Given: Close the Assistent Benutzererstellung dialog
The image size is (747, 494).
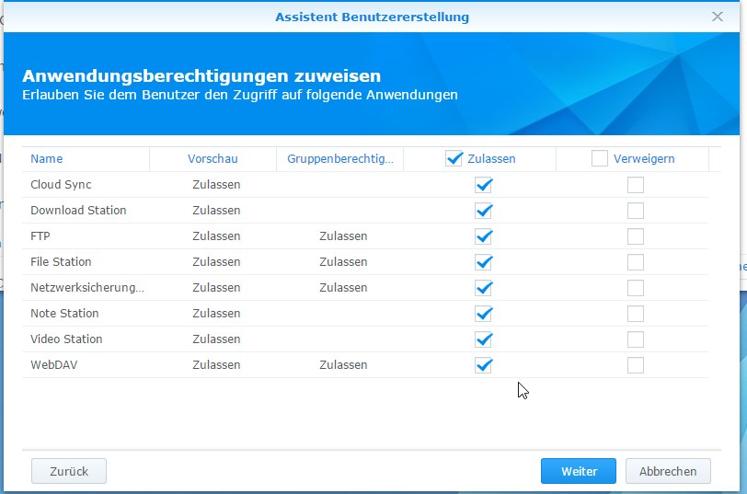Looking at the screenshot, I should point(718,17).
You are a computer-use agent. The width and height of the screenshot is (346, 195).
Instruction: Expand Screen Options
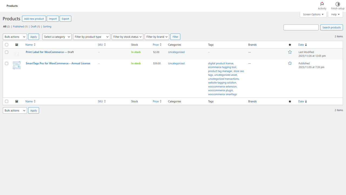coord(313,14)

Instructions to follow: The reply should reproduce every entry above word for word and contain no pictures.

Solution below:
Given: Close the Assistent Benutzererstellung dialog
The image size is (747, 494).
Looking at the screenshot, I should point(718,17).
You are a computer-use agent. The width and height of the screenshot is (346, 195).
Instruction: Expand Screen Options
coord(313,14)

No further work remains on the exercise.